The found minimal resolution of 26 × 26 phosphenes for adequate restoration mobility in a simple scene (e.g., 90.2% of obstacle avoidance with normal vision) is comparable with or moderately higher than previous studies that report a minimum of 60 (
Dagnelie et al., 2007), 325 (
Srivastava, Troyk, & Dagnelie, 2009), or 625 (
Cha, Horch, & Normann, 1992) simulated phosphenes. The varying results may be related to the prior experience and amount of practice by the study participants, differences in the mobility task, and the implementation of the phosphene simulation.
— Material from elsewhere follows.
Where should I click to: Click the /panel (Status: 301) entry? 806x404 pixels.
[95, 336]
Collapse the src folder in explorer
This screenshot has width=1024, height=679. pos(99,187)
Dagnelie et al. (2007) found that subjects with previous experience with SPV (≥10 hours) demonstrate improved performance compared with inexperienced subjects, achieving similar results at a lower phosphene resolution. In the experiments by
Srivastava, Troyk, and Dagnelie (2009), participants were asked for up to nine laboratory visits. In the current study, despite a majority of participants (82.4%) who indicated to have a sufficient amount of practice, we found a slight but significant improvement in average trial duration over the course of the experiment. This finding means that our results may be influenced by the relatively short exposure to SPV compared with the aforementioned studies. Another factor that may have limited the performance of our participants compared with previous studies is found in the simulation of the phosphenes. In the current study, phosphenes could take binary states (on or off), whereas
Dagnelie et al. (2007) and
Srivastava, Troyk, and Dagnelie (2009) used eight or four levels of grayscale intensities, respectively. Although some relationship between stimulation parameters and phosphene size has been established (
Brindley & Lewin, 1968), at this time cortical visual prostheses do not allow for systematic control over phosphene brightness (
Najarpour Foroushani, Pack, & Sawan, 2018;
Troyk et al., 2003). The current simulation with binary phosphenes, therefore, provides a valuable addition to previous literature that do not implement this constraint. Note that the field is developing rapidly and results from further clinical work can guide SPV research for the development of realistic phosphene simulations, which, vice versa, can accelerate clinical developments by answering fundamental questions about prosthetic design (
Najarpour Foroushani, Pack, & Sawan, 2018). The curves in
Figure 5 suggest that—maybe unsurprisingly—even at higher phosphene resolutions there remains a gap between SPV and normal vision. This implies that, besides increasing the number of electrodes, there are other challenges to be taken before prosthetic vision approaches the quality of normal sight. Even with the current technological prospects, there are many design choices that influence the usefulness. For example, in experiments with SPV,
Cha, Horch, and Normann (1992) demonstrated that, in line with other low-vision research (
Marron & Bailey, 1982), the distribution of simulated phosphenes across the visual field can have an impact on mobility. Future studies with SPV could further explore the impact of using different electrode locations in the visual cortex on the mobility performance.